A company should now expect FP&A to move from “give me a BVA report” to being the team that builds systems and brings in external context.
Instead of: The margin dropped because costs were up.
The expectation becomes: The margin dropped because we lost three contracts to X, Y, and Z, who lowered prices from $10K to $7K, and we had to offer three customers 50% discounts to keep the business.
Instead of: We are over budget because marketing spend was higher.
The expectation becomes: Marketing spend was higher because three LinkedIn campaigns were expected to reach 10,000 target ICP customers, but only reached 5,000. We then had to supplement with print ads, which were 50% more expensive, to generate enough leads for the sales team.
Instead of: What are the upside, downside, and base case scenarios?
It becomes: We are moving forward with X, Y, Z operational actions. Each depends on execution by a specific date. Here is the scenario range, here are the leading indicators, and the teams responsible are already working against it.
Instead of: Headcount is above plan.
The expectation becomes: Headcount is above plan because we had to hire three contractors in customer success to support four stalled implementations. Those contracts were worth $100K a month, and the new hires will cost $50K to get the work done. It was a high-ROI decision.
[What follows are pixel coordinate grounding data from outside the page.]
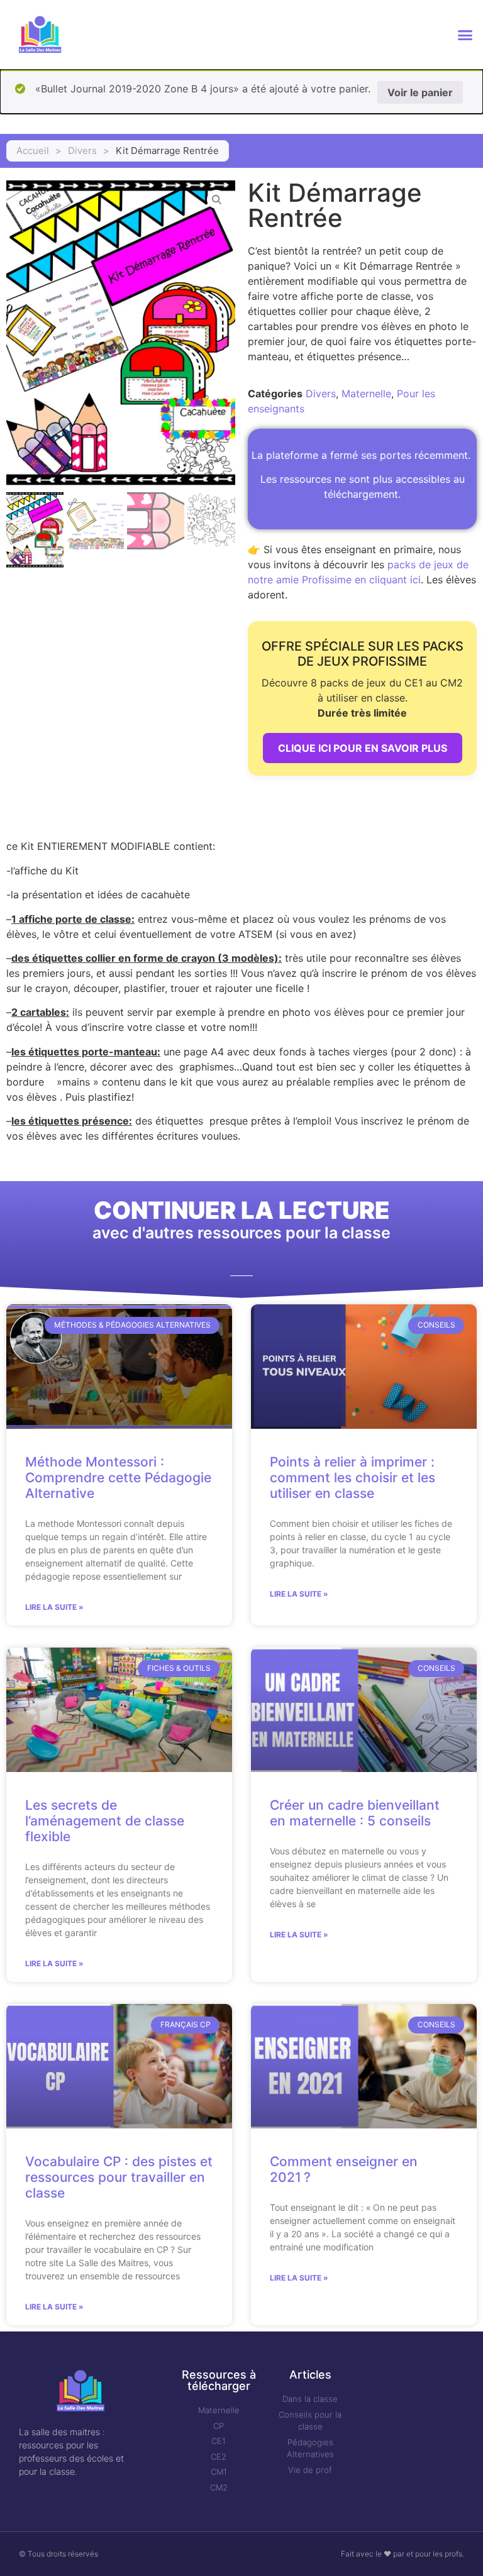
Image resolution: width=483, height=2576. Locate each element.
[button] (465, 35)
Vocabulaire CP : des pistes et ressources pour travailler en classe (119, 2177)
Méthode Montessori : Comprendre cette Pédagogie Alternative (118, 1477)
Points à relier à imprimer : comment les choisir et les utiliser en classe (352, 1477)
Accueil (32, 151)
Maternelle (366, 393)
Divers (82, 151)
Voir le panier (420, 92)
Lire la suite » (54, 1607)
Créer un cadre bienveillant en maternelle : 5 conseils (355, 1813)
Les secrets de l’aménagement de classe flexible (104, 1820)
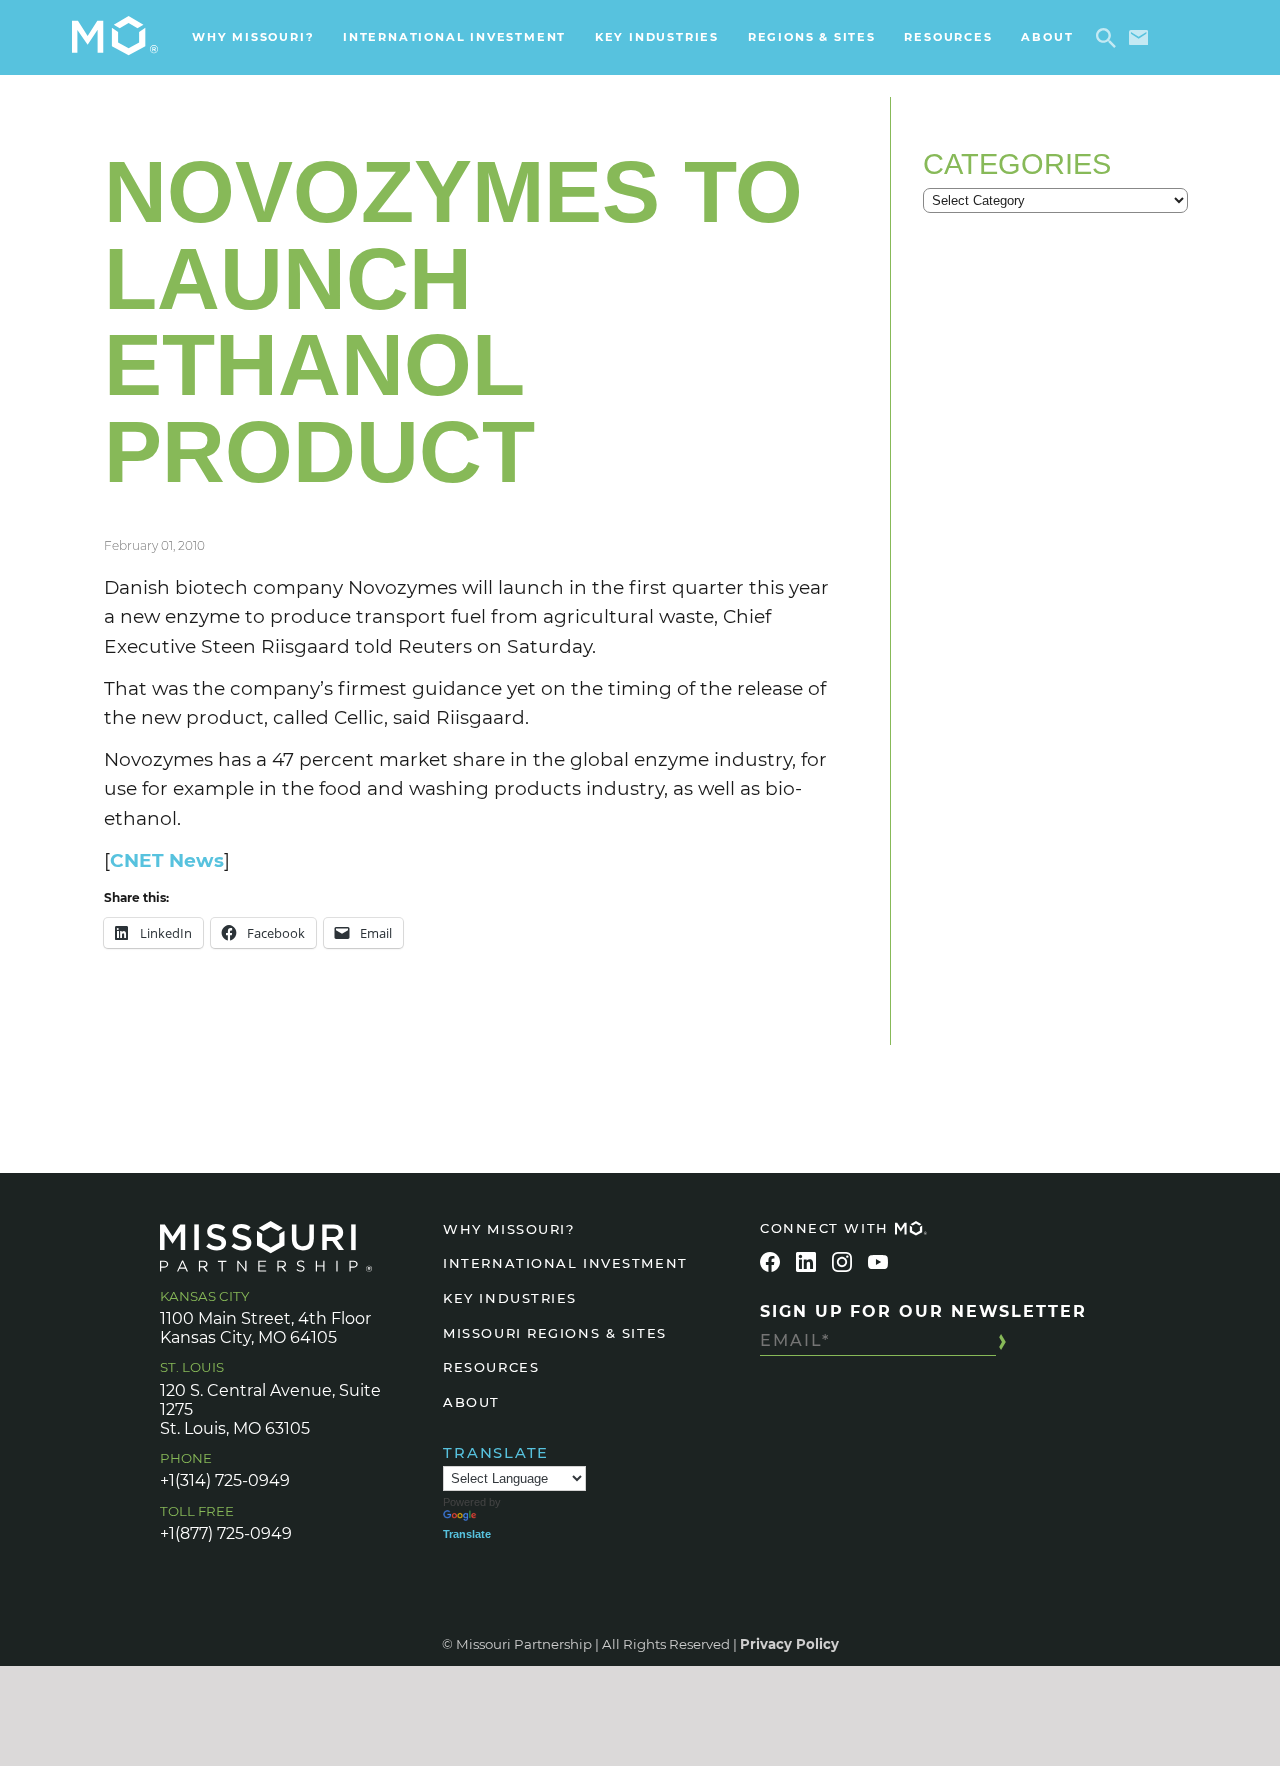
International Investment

Now, we have spent a lot of time talking about how the current crop of tools can use AI to take us from the five circles of data hell to full planning orchestration. But most teams that try to make this pivot are finding that this results in: one team starts coding tools in Firebase, another starts loading the full G/L into a Google chatbot, and then management starts asking whether any of it actually works. (Cue AI overhyped LinkedIn post.) The inevitable backlash follows takes FP&A back to the ; previous way of working.
So let’s take a step back and look at how FP&A work will really change. (No, not vibe coding.)
People are being conditioned to expect that they can ask a question and get an answer in seconds. In that world, the typical FP&A model of “ask a question, build a dozen reports, embed one finance leader per team” stops making sense. If answers are at people’s fingertips, they do not need to wait on finance just to get basic information.
Claude Code and MCP make integrations dramatically easier. What used to take months of API work can now be done in hours by someone with basic technical knowledge. That opens up an entirely different range of tools and workflows.
What does that lead to?
An FP&A team that builds a system where anyone, anywhere in the business can access the data they need to make decisions without routing every question back through finance.
So what does that change the FP&A role into?
It shifts the role toward combining internal data with outside context and turning that into real decision support. That changes the function entirely.
That is a very different job. It is not just reporting the numbers. It is explaining what happened, why it happened, what is likely to happen next, and what the business should do about it.
So how do you build toward that system now?
Build on standard tools. Encourage AI experimentation absolutely. It is useful. But if you want something to go live, do not waste time recreating Slack or building a one-off internal tool that nobody will maintain. Build on platforms, infrastructure, and open-source tools that save time and can actually scale.
Evaluate your current toolset. You do not want your data locked away or flattened into something unusable. You need all of your data in one place — yes, including detailed budgets, assumptions, and dimensional history, not just a flat summary table. That is what lets you connect it to the rest of your tooling and actually use it properly.
Create a create-test-deploy strategy. One person in FP&A should own the final tool release. You can move incredibly fast now, but speed is not the same thing as permanence. The person overseeing this needs to understand the long-term architecture and the broader company vision, not just the tool being launched this week. We may see the rise of a financial engineer.
Consider the user. Nobody wants to run 20 different vibe-coded Python tools just to do their job. They want to access the right data and collaborate with their team in one place, ideally inside a tool they already use every day.
Over the last several articles, we’ve covered how to build this infrastructure from scratch: the data foundation, the models, the automated insights and foresight, and the orchestration layer that ties it all together.
Now try a simple exercise. Spend a few hours imagining the detail and information you would want to make better decisions: competitor pricing, supply chain options, market penetration, product analytics, and etc. Spend half of that time thinking of creative ways to get that information. That is your vision. And, that is what top CFOs and FP&A leaders are building towards now. Quickly.